# [Requirement]
Copy the items from the first line down to and including the line that contains "coordinates (837, 309).", changing "Find" to "Locate" and leaving everything else unchanged. Leave the pictures out.

# [Information shown]
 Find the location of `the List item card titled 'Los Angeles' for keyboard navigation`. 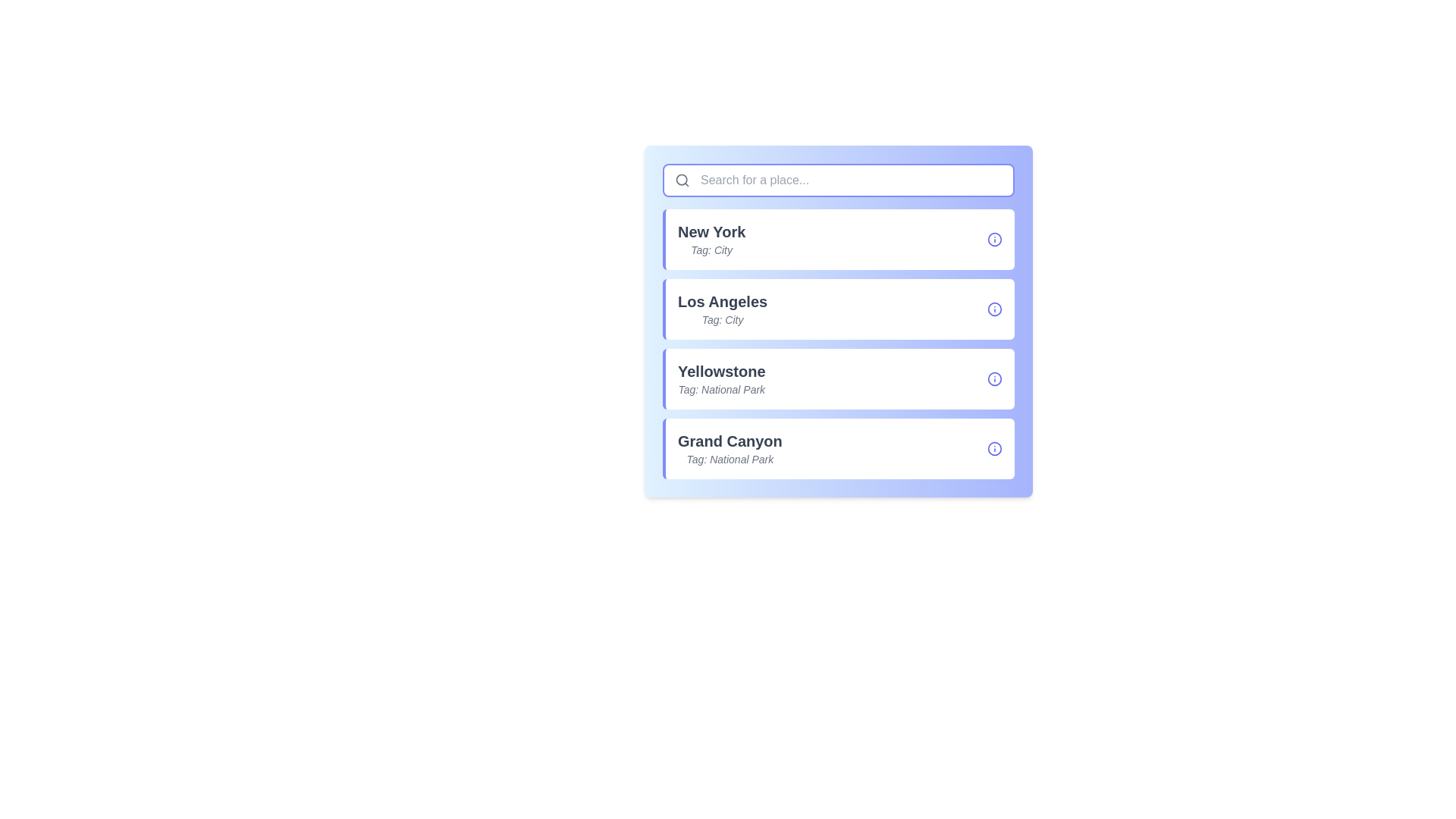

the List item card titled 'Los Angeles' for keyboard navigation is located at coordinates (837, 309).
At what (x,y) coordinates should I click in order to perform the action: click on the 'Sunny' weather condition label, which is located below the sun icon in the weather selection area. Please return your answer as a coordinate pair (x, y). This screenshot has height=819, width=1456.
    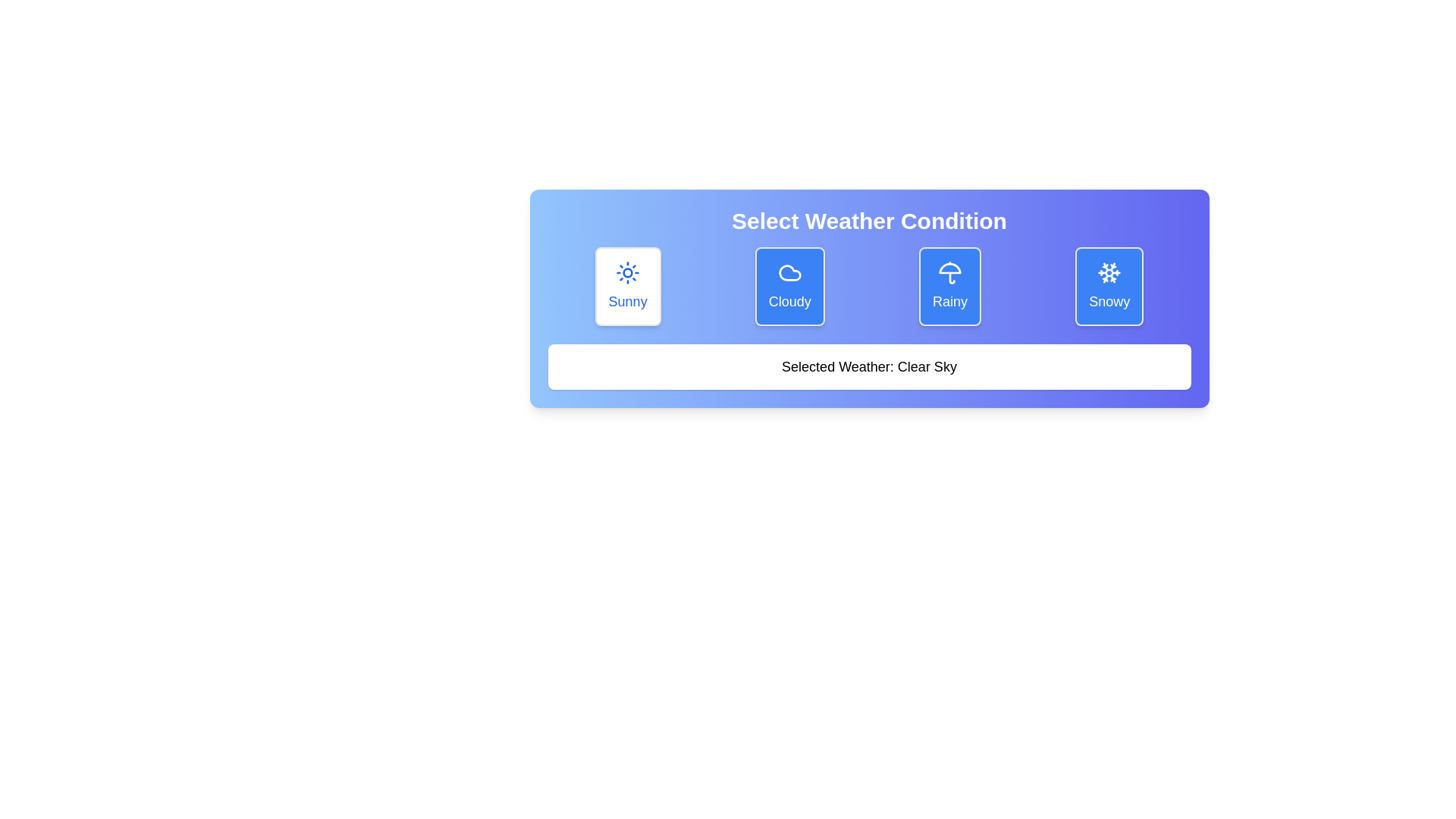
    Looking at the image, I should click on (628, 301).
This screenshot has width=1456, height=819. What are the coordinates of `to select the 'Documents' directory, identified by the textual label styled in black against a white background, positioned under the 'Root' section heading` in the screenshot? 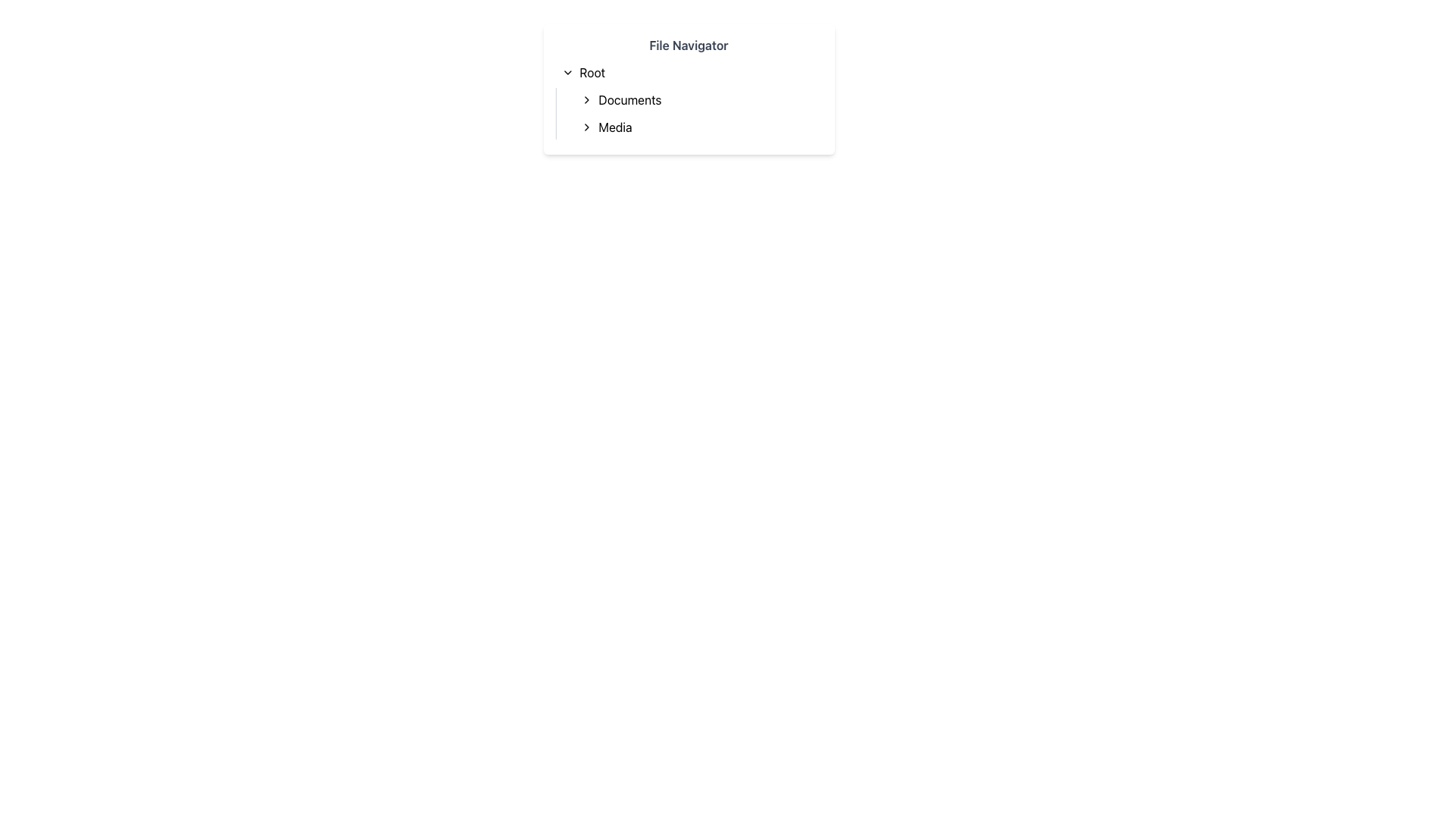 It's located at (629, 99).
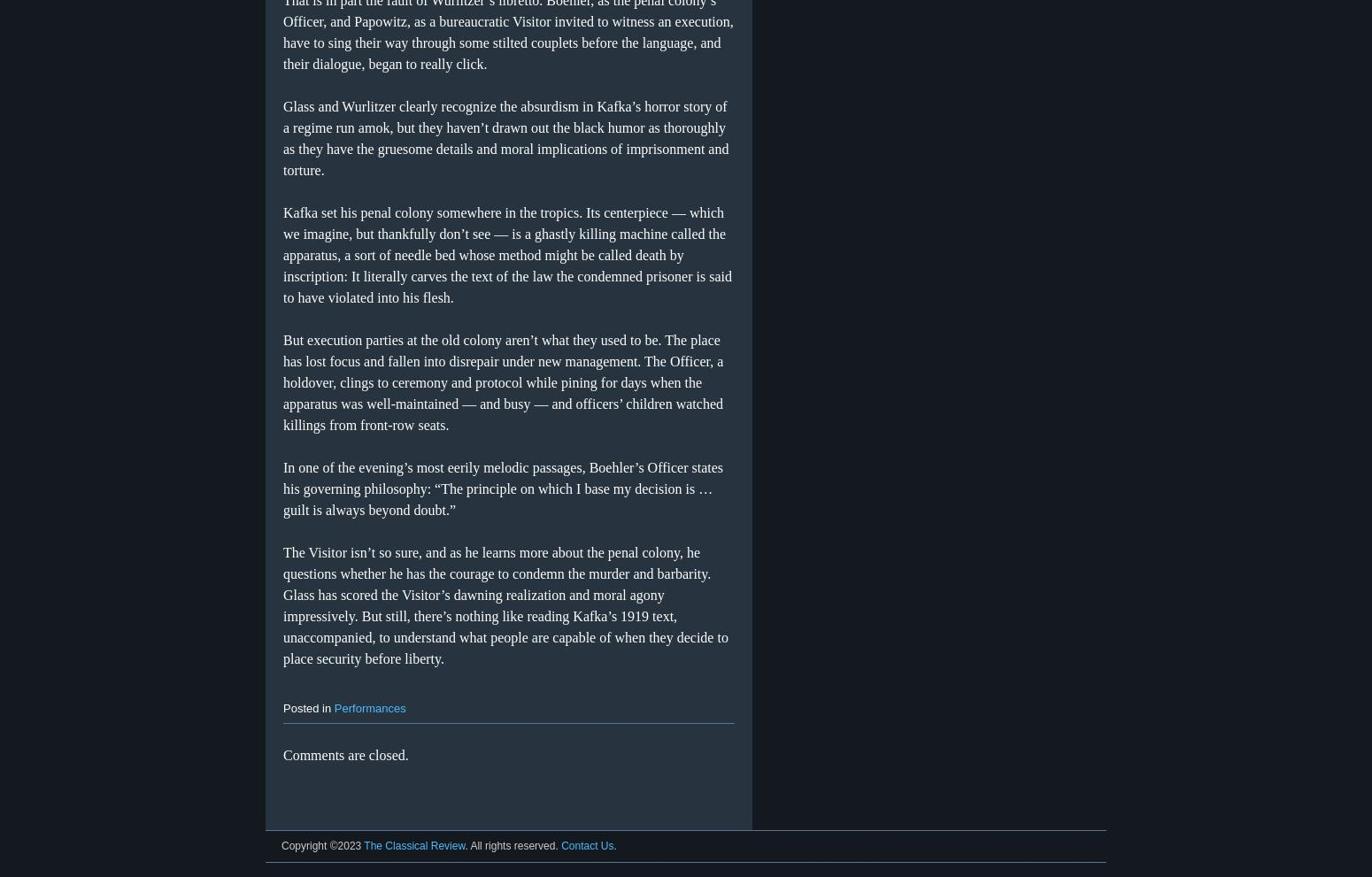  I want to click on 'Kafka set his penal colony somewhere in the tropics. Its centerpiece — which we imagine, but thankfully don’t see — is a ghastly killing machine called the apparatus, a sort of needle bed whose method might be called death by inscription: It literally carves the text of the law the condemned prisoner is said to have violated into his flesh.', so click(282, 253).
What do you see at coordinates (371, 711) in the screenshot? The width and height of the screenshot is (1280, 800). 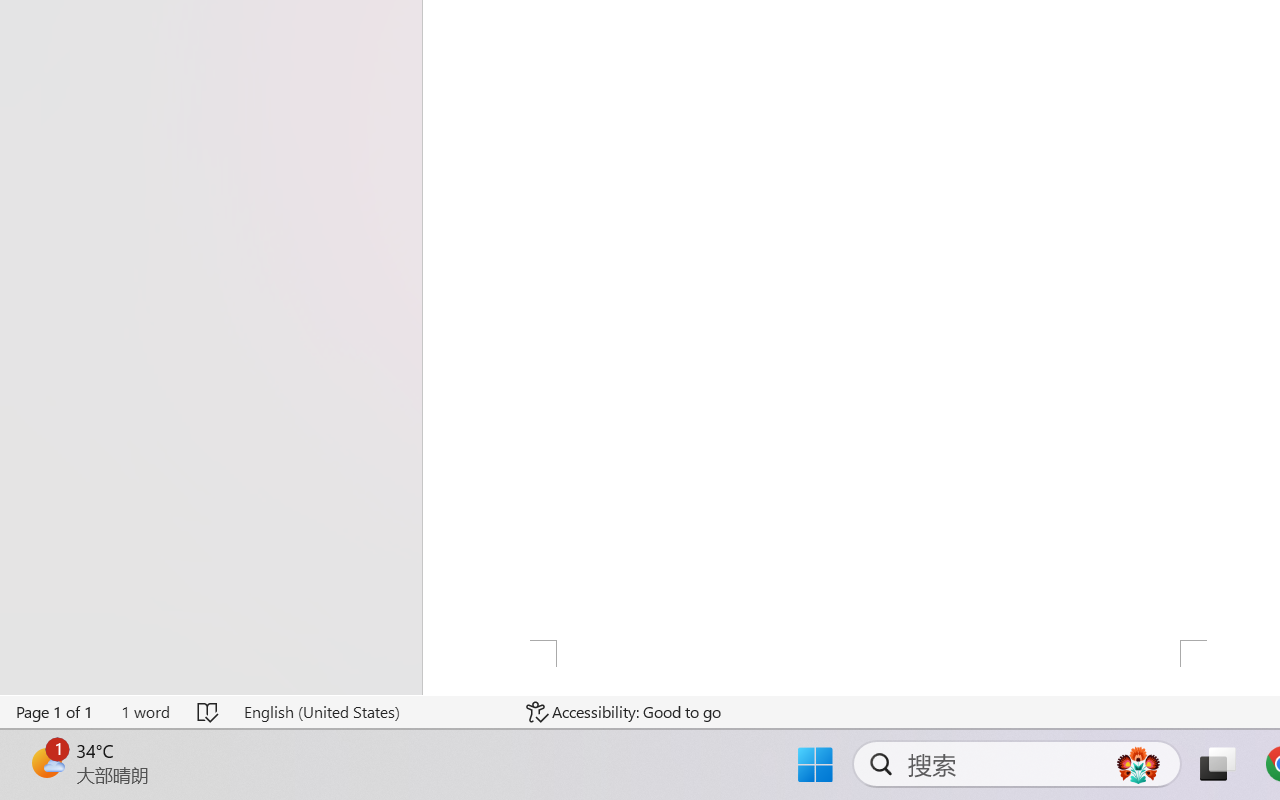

# [Answer to the exercise]
 Locate the location of `the List item card titled 'Los Angeles' for keyboard navigation`. 

the List item card titled 'Los Angeles' for keyboard navigation is located at coordinates (837, 309).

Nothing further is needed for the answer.